Alternatively analysts said Deutsche Telekom now could now decide to hold on to the U.S. business until the political climate turns more favourable towards market consolidation and in the meantime lobby as a standalone operator to get a reserved bloc of the best spectrum in next year’s keenly awaited auction of long wave radio frequencies.
“The news (on Sprint) was a huge shock to us,” said a person close to Deutsche Telekom management.
“This is the worst scenario we could think of. The company will have to look into the Iliad offer now and may even have to consider staying around longer in the U.S.”
However, Andreas Mark, fund manager at Union Investment, a top 20 shareholder of Deutsche Telekom, said the failure of the prospective Sprint deal should not change the group’s strategy because T-Mobile is now “well placed” to deliver strong growth.
“There is no reason to frantically look for a buyer. Plan A is normal development. Plan B would be to consolidate – and that will come eventually.”
“Accepting the Iliad offer would only make sense if Deutsche Telekom was in urgent need of money or could put the money to work better elsewhere. This is not the case.”
“Anything Iliad could do to improve the position of T Mobile U.S., Deutsche Telekom can do itself as well.”

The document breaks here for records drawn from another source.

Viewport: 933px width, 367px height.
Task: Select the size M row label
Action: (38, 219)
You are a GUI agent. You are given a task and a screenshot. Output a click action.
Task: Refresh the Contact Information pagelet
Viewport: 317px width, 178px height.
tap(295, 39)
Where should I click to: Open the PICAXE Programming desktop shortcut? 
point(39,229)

Iliad’s shares were down 3.9 percent at 181.65 euros, reflecting investors’ misgivings about its attempt to buy the much-larger T-Mobile firm and expand out of France.

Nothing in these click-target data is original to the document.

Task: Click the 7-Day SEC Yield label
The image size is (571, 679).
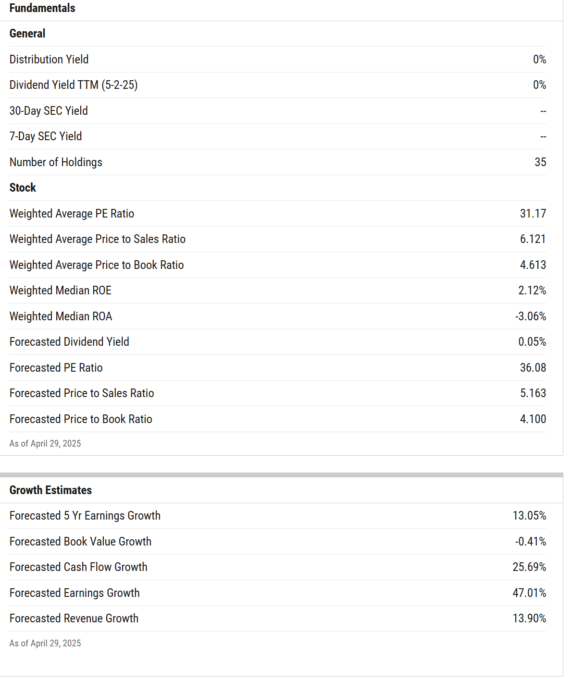Action: coord(46,136)
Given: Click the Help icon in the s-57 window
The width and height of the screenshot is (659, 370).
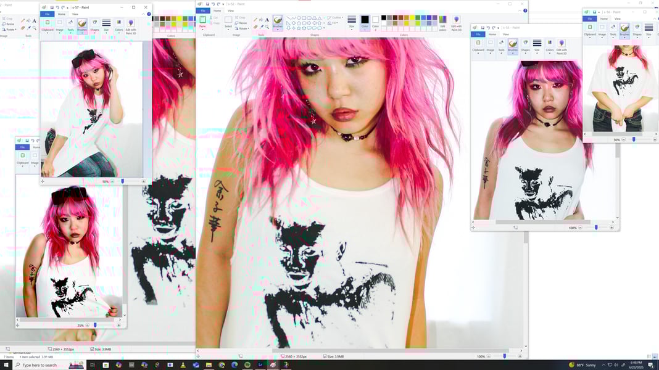Looking at the screenshot, I should pos(149,14).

Sprint and its majority owner, Japan’s Softbank (9984.T), wanted to buy T-Mobile to form a stronger third player to rival AT&T (T.N) and Verizon (VZ.N). It abandoned talks on an offer of roughly $40 a share on Tuesday, citing opposition from regulators who want a four-player market. Sprint also named a new CEO to pilot a solo turnaround effort.

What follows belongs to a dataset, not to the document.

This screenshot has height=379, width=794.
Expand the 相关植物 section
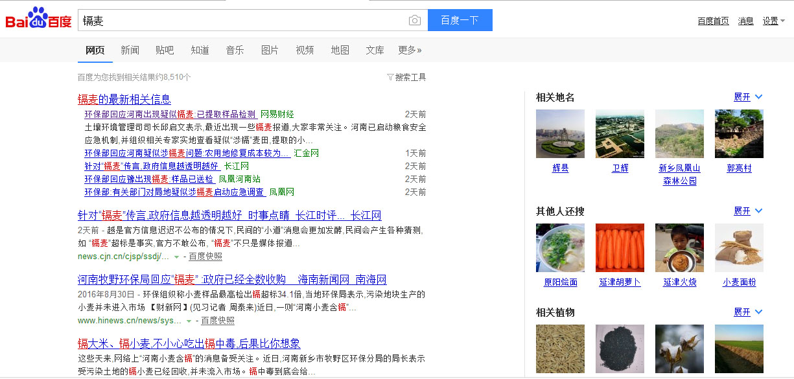[x=748, y=312]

Although T-Mobile US’s recently more aggressive market challenger strategy has helped it win customers in recent quarters, Deutsche Telekom has been concerned that its lack of low-frequency spectrum and fixed-line infrastructure is still hampering its ability to compete.
Deutsche Telekom earlier this year scrapped its 2015 free cash flow target to invest in the U.S. business, which under Chief Executive John Legere is spending heavily on its “Un-carrier” marketing campaign by offering cheaper, no-contract plans aimed at attracting subscribers away from rivals.
After years of poor performance T-Mobile US last week posted its first net profit in a year and reported the most post-paid phone subscriber additions in the industry.
“The status quo is not so bad for Deutsche Telekom,” said Hannes Wittig, an analyst at JP Morgan. “The decision to exit the U.S. is a difficult one for any CEO to take, especially given T-Mobile US’s growth compared to continued pressures in Europe.”
A person close to the Sprint bid predicted that Deutsche Telekom is now likely to gradually sell down its remaining 66 percent stake in T-Mobile US and not participate in any share issues needed to raise capital for spectrum purchases.
One analyst estimates that T-Mobile US will need anywhere from $5 to $10 billion for the upcoming spectrum auction depending on how it is set up by the US Federal Communications Commission.
T-Mobile and Sprint hoped to bid together in the auction but the FCC rejected the idea, saying joint bids might “have the effect of suppressing meaningful competition”.
The auction would be the first opportunity in years for wireless carriers to buy low-frequency airwaves, considered the best radio spectrum for their reach.